書評・最新書評

もしもノンフィクション作家がお化けに出会ったら [著]工藤美代子

[評者]横尾忠則(美術家)

[掲載]2011年06月05日

[ジャンル]文芸

表紙画像


■現代の怪異、戸惑いつつ語り部に

 冒頭、「この世のルールを勝手に無視した妄想の世界」を語る「うさん臭い」人種に拒否反応する著者なのだが、本書を読み進めるうちに、ただの日常の一断片が彼女の妄想によって次第に立体化し始めると、そこに不思議な空気が漂い、独特のリアリティーが立ち上がってくる。
 ノンフィクション作家の著者は、いたるところで自分は「鈍感」で霊感がないと執拗(しつよう)に謙遜するが、一方では「自分は怪奇現象に遭遇しやすい体質ではないか」とも考えたりする。

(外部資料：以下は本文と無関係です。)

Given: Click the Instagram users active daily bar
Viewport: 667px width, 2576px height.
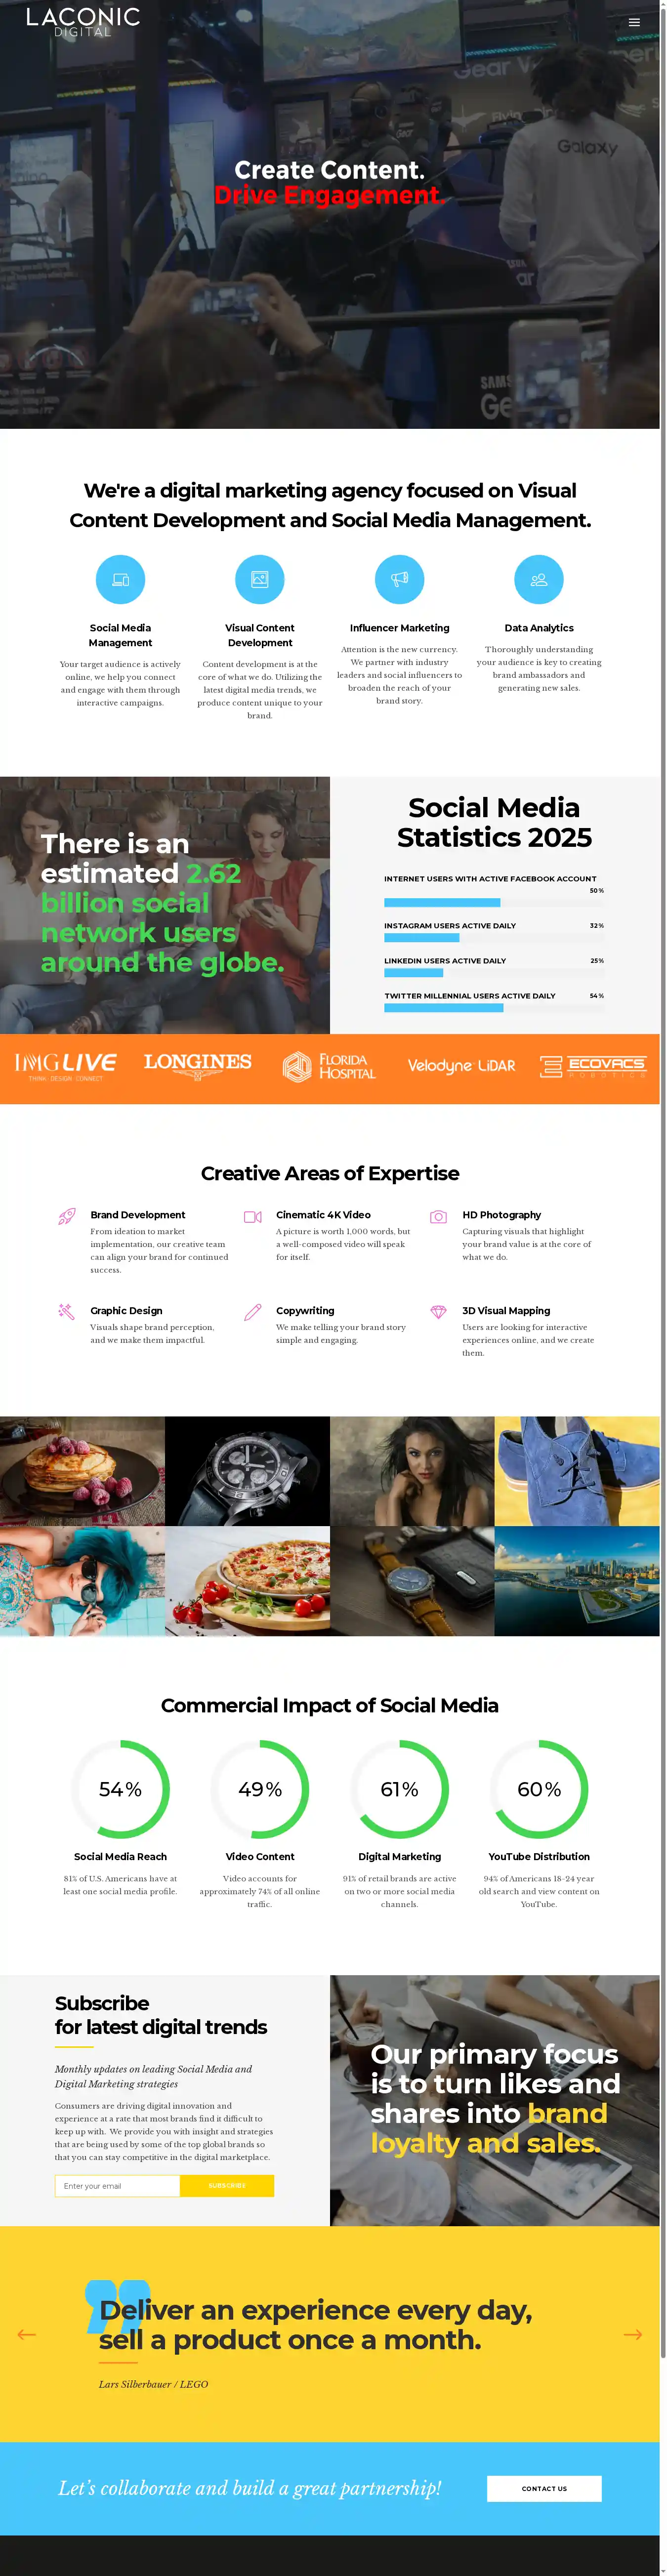Looking at the screenshot, I should [494, 938].
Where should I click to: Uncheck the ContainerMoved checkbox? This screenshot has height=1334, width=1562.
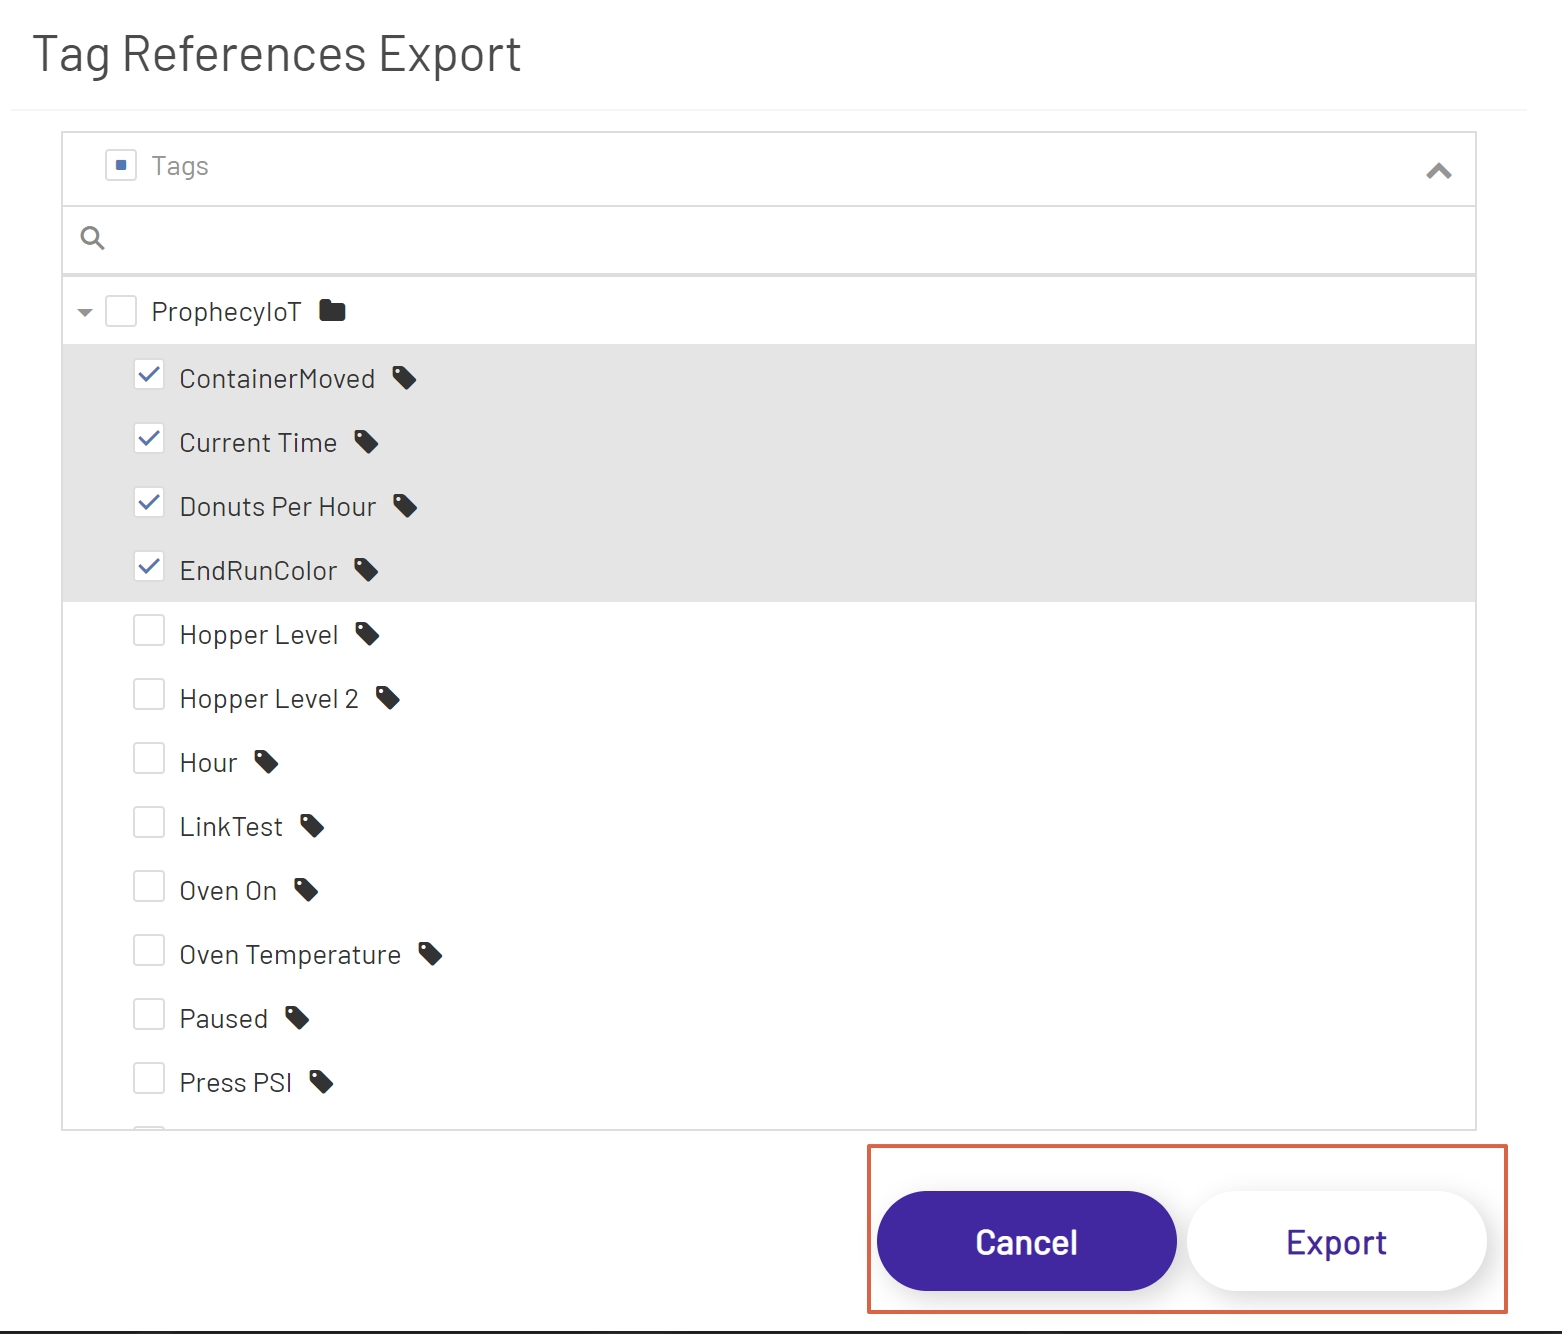coord(149,374)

彼女は死者の放つ残存生体エネルギーの霊波をキャッチする能力を「火の玉を見た」子ども時代から持ち、ホテルの一室や街角ですでに死んだ人を見かけたりする。その時は〈オヤ、どうしてあの人が?〉と訝(いぶか)しむ程度なのだが、やがて彼らが霊であったことがわかるのだ。
 鏡台に人影が映ったり、死者が声をかけてきたり。ある時、夜中に笛の音を聞くのだが母親には聞こえない。その時、トイレに行った夫が口笛を吹いたので〈なーんだ、夫だったのか〉と一件落着、かと思いきや夫は口笛など吹かなかったのである。また生前、母に死後の様子を夢で知らせてほしいと約束するが、死んだ母から夢ではなく電話を通してノックがあり、親子の愛は死後も健在であった。——といった奇妙なことが著者には頻繁に起こる。
 この本の興味は、冒頭の拒否反応に反して彼女が次第に「ルールを無視した妄想の世界」にとまどいながらも嵌(はま)っていくところだろう。「そうした話はうさん臭い」らしいが、すると柳田国男の『遠野物語』だってそういうことになりかねない。うさん臭いかどうかは、この手の話の伝達表現の問題にあるのではないだろうか。本書は怪談文芸誌「幽」に連載したエッセーをまとめた。「霊と共存できる」偏見のない著者は、歴とした現代の怪異譚(たん)の語り部の一人ではないかと思わせる。
 評・横尾忠則(美術家)
   *
 メディアファクトリー・1365円/くどう・みよこ 50年生まれ。『工藤写真館の昭和』『夢の途上』など。